Obtain the ID of the failed cell.
# sudo -i -u postgres repmgr cluster show
Un-register the failed cell from the Repmgr Cluster.
# sudo -i -u postgres repmgr standby unregister -f /opt/vmware/vpostgres/current/etc/repmgr.conf --node-id=xxxxx
Delete the Postgres Database from the Failed Standby Cell.
Stop the vCD Services.
# service vmware-vcd stop
Stop the Postgres Service.
# systemctl stop vpostgres.service
Delete the Postgres Database from the failed standby cell.
# rm -rf /var/vmware/vpostgres/current/pgdata
Copy the Primary Cell Database to the Standby Cell.
# sudo -i -u postgres repmgr -h <primary_database_ip> -U repmgr -d repmgr -f /opt/vmware/vpostgres/current/etc/repmgr.conf standby clone
Start Postgres Service.
# systemctl start vpostgres.service
Register the Standby Cell with the Repmgr Cluster.
# sudo -i -u postgres repmgr -h <primary_database_ip> -U repmgr -d repmgr -f /opt/vmware/vpostgres/current/etc/repmgr.conf standby register --force
Verify the Standby Cell is registered to the Repmgr Cluster Successfully and you no longer see the error message or replication lag with the Standby Cell.
# sudo -i -u postgres repmgr cluster show
Start the vCD Services.
# service vmware-vcd start

--

* [Required actions]
1) State whether each statement agrees with the procedure, answering yes or no and quoting the words of the procedure that decide it. (a) The vCD services are stopped before the Postgres service. (b) The standby cell is registered with the Repmgr cluster before the primary cell database is copied to it. (c) The pgdata directory is removed with rm -rf.
2) Reproduce a portion of the procedure word for word, beginning at the words "# service vmware-vcd stop" and stopping after the words "to the Standby Cell.".

* [Data section]
--

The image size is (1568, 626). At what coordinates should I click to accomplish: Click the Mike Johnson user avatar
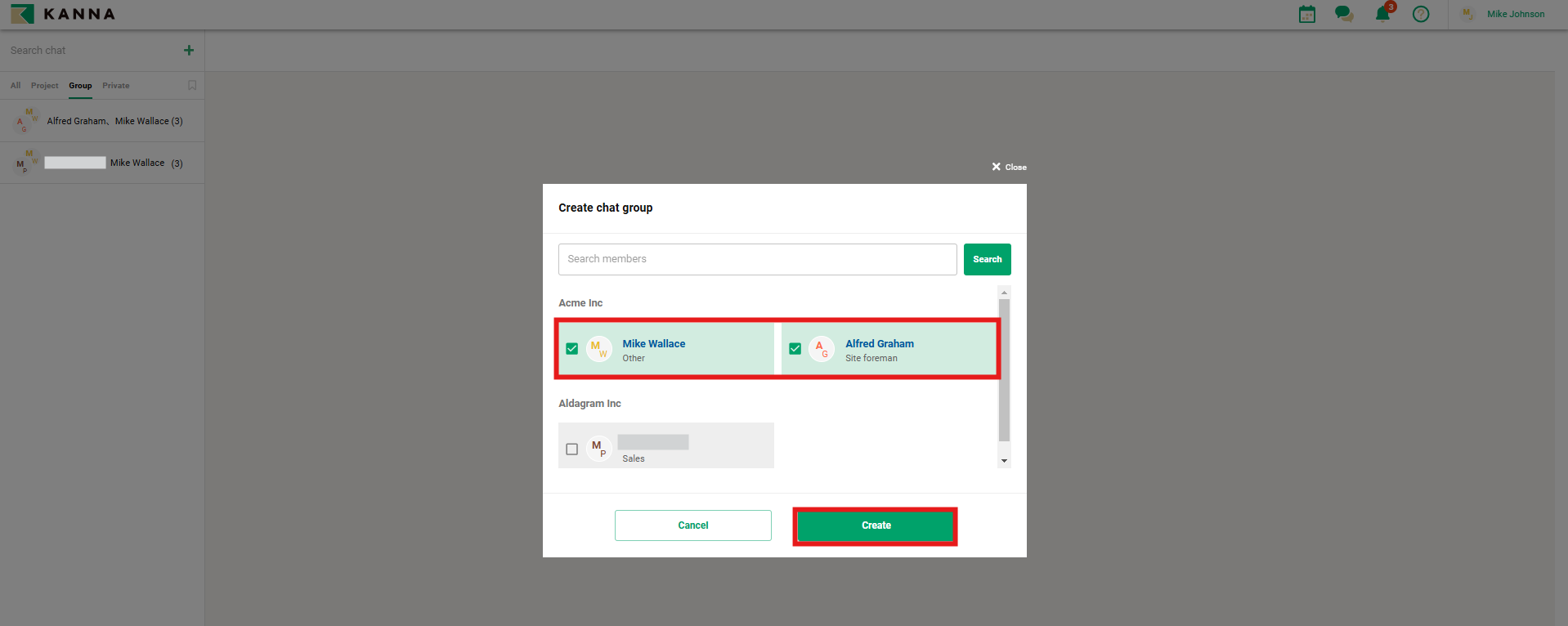pos(1467,14)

--

* [Answers to each task]
1)
(a) Yes: "Stop the vCD Services." comes before "Stop the Postgres Service."
(b) No: "Copy the Primary Cell Database to the Standby Cell." comes before "Register the Standby Cell with the Repmgr Cluster."
(c) Yes: "# rm -rf /var/vmware/vpostgres/current/pgdata"

2)
# service vmware-vcd stop
Stop the Postgres Service.
# systemctl stop vpostgres.service
Delete the Postgres Database from the failed standby cell.
# rm -rf /var/vmware/vpostgres/current/pgdata
Copy the Primary Cell Database to the Standby Cell.